ACTIVITY:
Write out, word for word, every line from the one containing "έξτρα παρθένο ελαιόλαδο (671, 999)" through the final line of the records.

——————

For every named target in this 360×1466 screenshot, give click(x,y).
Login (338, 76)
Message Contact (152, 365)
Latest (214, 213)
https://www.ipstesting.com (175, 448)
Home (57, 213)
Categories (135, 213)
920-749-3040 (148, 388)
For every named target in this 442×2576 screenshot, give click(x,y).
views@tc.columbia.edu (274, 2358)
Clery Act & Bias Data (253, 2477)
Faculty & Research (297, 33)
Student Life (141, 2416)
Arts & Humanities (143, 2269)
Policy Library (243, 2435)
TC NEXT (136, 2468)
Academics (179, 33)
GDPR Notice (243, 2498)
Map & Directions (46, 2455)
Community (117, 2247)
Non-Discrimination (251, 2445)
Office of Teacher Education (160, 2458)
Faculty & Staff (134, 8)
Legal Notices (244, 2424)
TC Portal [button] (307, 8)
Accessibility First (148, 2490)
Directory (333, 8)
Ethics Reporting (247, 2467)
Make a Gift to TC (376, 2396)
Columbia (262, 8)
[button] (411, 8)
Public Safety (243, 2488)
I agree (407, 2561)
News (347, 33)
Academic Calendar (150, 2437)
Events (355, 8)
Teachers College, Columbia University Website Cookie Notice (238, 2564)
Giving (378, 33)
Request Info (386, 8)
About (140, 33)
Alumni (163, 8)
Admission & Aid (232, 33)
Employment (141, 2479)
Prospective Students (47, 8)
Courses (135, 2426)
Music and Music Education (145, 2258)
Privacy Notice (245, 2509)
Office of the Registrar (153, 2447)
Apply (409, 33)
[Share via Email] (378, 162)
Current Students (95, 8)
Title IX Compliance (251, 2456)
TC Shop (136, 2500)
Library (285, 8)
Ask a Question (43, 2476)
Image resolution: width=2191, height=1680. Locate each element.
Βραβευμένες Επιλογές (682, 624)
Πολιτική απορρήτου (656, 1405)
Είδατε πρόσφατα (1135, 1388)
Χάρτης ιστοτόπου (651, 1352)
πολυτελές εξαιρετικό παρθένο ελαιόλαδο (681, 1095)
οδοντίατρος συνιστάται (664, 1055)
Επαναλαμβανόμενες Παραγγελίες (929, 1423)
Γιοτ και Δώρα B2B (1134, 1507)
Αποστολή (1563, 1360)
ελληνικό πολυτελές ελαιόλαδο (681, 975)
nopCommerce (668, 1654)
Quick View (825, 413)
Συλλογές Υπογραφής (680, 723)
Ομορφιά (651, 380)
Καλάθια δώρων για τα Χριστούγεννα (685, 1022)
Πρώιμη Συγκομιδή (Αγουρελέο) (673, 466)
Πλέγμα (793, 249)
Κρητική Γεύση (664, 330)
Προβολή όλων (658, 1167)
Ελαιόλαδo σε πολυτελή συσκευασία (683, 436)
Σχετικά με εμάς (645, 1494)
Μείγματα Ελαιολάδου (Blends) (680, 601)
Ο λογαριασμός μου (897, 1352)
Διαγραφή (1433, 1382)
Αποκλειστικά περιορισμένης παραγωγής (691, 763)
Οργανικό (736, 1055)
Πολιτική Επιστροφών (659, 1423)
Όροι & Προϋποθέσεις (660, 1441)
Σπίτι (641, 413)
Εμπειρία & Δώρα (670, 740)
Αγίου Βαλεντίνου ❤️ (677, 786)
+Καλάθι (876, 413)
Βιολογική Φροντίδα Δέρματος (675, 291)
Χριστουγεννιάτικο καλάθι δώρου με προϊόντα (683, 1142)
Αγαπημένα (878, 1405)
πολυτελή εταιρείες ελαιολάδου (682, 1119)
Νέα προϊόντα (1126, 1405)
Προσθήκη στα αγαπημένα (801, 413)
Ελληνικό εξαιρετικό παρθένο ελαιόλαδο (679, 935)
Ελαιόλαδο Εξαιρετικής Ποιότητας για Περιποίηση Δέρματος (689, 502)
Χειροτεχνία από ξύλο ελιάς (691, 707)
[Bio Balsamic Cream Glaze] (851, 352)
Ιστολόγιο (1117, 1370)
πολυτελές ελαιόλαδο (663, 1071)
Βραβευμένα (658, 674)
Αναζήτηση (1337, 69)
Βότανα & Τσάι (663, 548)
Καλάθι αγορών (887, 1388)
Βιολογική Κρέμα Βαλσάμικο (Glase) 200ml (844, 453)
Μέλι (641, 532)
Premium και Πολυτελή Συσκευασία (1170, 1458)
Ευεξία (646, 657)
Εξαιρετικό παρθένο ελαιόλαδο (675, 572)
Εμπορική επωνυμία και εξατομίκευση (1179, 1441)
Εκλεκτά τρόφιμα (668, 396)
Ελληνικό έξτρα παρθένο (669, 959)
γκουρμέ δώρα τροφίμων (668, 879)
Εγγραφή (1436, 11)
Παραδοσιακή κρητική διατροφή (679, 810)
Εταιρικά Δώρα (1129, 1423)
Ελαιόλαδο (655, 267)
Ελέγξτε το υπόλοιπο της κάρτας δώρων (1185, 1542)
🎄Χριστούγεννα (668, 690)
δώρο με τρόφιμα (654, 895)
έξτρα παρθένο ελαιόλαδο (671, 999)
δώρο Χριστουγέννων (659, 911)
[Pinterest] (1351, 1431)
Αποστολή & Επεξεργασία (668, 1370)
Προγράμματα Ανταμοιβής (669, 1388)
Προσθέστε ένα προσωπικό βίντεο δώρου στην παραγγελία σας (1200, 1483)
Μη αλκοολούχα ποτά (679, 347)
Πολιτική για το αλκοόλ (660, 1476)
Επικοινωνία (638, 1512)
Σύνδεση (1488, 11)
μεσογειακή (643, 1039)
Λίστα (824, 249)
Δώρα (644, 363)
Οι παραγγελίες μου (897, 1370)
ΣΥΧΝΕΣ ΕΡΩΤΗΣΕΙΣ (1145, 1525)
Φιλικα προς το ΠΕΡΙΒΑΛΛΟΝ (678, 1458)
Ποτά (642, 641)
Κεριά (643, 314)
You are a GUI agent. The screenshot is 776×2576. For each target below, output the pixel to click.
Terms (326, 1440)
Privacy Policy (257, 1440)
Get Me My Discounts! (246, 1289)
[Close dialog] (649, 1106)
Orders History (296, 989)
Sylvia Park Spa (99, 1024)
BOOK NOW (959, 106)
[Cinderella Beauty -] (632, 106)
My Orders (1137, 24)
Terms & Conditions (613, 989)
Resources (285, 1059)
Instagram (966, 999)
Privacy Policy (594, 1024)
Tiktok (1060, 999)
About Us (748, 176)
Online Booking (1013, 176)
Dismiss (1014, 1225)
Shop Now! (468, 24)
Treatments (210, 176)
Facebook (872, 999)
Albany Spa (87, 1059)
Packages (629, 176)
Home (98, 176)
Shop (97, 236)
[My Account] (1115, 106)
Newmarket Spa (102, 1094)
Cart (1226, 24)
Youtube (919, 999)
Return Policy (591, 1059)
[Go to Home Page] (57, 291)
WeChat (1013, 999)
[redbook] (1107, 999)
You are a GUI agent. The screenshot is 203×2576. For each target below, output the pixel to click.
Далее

——————

SOLUTION:
έξτρα παρθένο ελαιόλαδο (671, 999)
δώρο Χριστουγέννων (659, 911)
[Pinterest] (1351, 1431)
Αποστολή & Επεξεργασία (668, 1370)
Προγράμματα Ανταμοιβής (669, 1388)
Προσθέστε ένα προσωπικό βίντεο δώρου στην παραγγελία σας (1200, 1483)
Μη αλκοολούχα ποτά (679, 347)
Πολιτική για το αλκοόλ (660, 1476)
Επικοινωνία (638, 1512)
Σύνδεση (1488, 11)
μεσογειακή (643, 1039)
Λίστα (824, 249)
Δώρα (644, 363)
Οι παραγγελίες μου (897, 1370)
ΣΥΧΝΕΣ ΕΡΩΤΗΣΕΙΣ (1145, 1525)
Φιλικα προς το ΠΕΡΙΒΑΛΛΟΝ (678, 1458)
Ποτά (642, 641)
Κεριά (643, 314)
You are a GUI agent. The screenshot is 776×2576. For each target below, output the pixel to click.
Terms (326, 1440)
Privacy Policy (257, 1440)
Get Me My Discounts! (246, 1289)
[Close dialog] (649, 1106)
Orders History (296, 989)
Sylvia Park Spa (99, 1024)
BOOK NOW (959, 106)
[Cinderella Beauty -] (632, 106)
My Orders (1137, 24)
Terms & Conditions (613, 989)
Resources (285, 1059)
Instagram (966, 999)
Privacy Policy (594, 1024)
Tiktok (1060, 999)
About Us (748, 176)
Online Booking (1013, 176)
Dismiss (1014, 1225)
Shop Now! (468, 24)
Treatments (210, 176)
Facebook (872, 999)
Albany Spa (87, 1059)
Packages (629, 176)
Home (98, 176)
Shop (97, 236)
[My Account] (1115, 106)
Newmarket Spa (102, 1094)
Cart (1226, 24)
Youtube (919, 999)
Return Policy (591, 1059)
[Go to Home Page] (57, 291)
WeChat (1013, 999)
[redbook] (1107, 999)
You are a GUI agent. The screenshot is 203×2576. For each target below, output the pixel to click.
Далее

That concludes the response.